Issue 633: Usability idea: when we fail to open a Skyline document, check to see if it actually IS a Skyline document

issues
Status:closed
Assigned To:Guest
Type:Defect
Area:Skyline
Priority:3
Milestone:4.3
Opened:2019-02-28 10:23 by Brian Pratt
Changed:2019-06-21 09:30 by Matt Chambers
Resolved:2019-06-10 14:31 by Brian Pratt
Resolution:Fixed
Closed:2019-06-10 14:31 by Brian Pratt
2019-02-28 10:23 Brian Pratt
Title»Usability idea: when we fail to open a Skyline document, check to see if it actually IS a Skyline document
Assigned ToGuest»Brian Pratt
Type»Defect
Area»Skyline
Priority»3
Milestone»4.3
Lately we seem to get a lot of support requests where users are trying to just fire up Skyline then open a mass spec raw file. We issue an error like "the file contains an error at line 1 column 1", which only makes sense if the file is actually XML data.

Instead, we should:
 scan the first few hundred bytes to see if it contains "srm_settings" and "Skyline"
    if so, then throw that line/column error, fine.
 if not, see if we can identify it as mass spec data.
   if it is mass spec data, suggest they use File > Import Results, or if they don't have any targets, suggest they look into SeeMS.
Failing all that, issue an error like "this file does not appear to be a Skyline document."

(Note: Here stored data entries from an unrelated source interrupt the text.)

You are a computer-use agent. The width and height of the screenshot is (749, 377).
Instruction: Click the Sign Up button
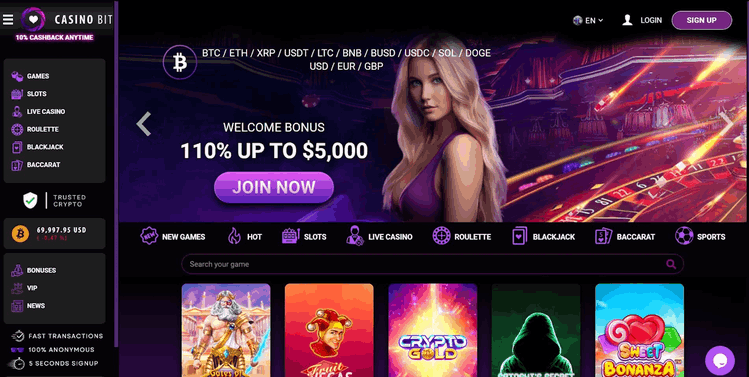coord(702,20)
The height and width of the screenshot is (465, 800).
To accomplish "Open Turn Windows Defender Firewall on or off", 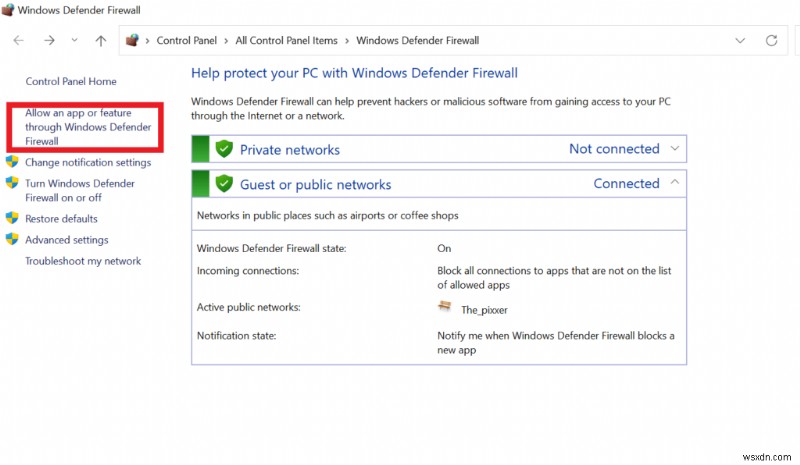I will (x=80, y=190).
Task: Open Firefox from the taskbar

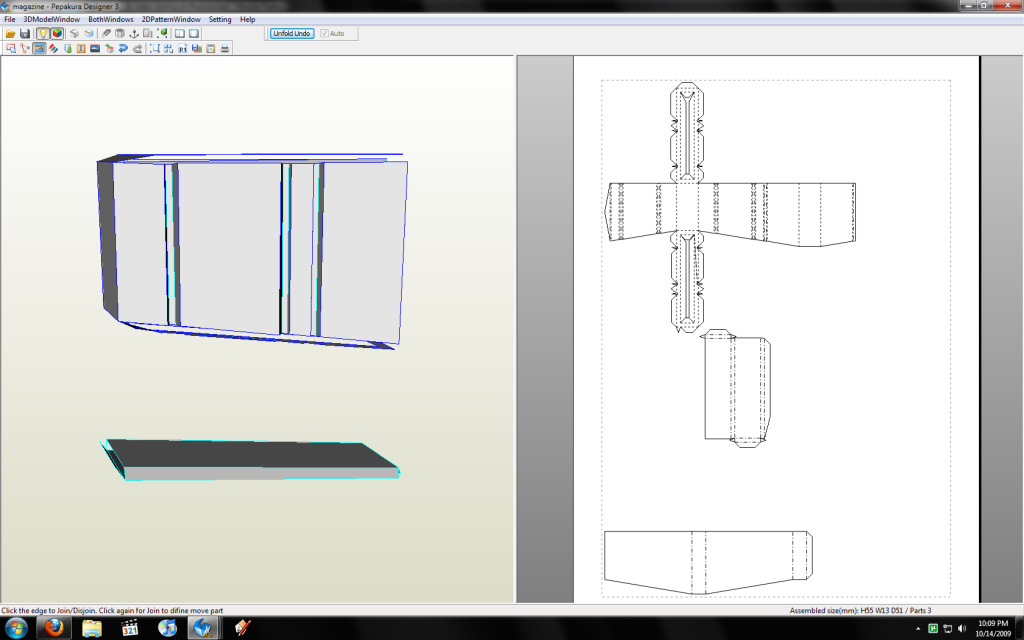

2019-04-03 16:34 Brian Pratt
Part of this is now implemented - we no longer just show the bare xml parser error. The bit about trying to identify raw data isn't there, but we do now offer a more friendly message about the file not being a skyline doc. Additionally if it's a .skyd file we'll find the .sky file next to it and load that without complaint.

2019-06-10 14:31 Brian Pratt
resolve as Fixed
Statusopen»resolved
Closing this - the important part is done, I doubt we'd ever get to the second half of this idea (about people trying to directly open raw data files instead of .sky files).

2019-06-10 14:31 Brian Pratt
close
Statusresolved»closed
Assigned ToBrian Pratt»Guest

2019-06-21 09:30 Matt Chambers
Milestone4.3»
Just randomly looking at issues. The second part would be pretty easy for pwiz-recognized files. Just call ReaderList::identify on it and see if it returns non-empty. But that would add a ProteowizardWrapper dependency, where maybe you don't have one right now.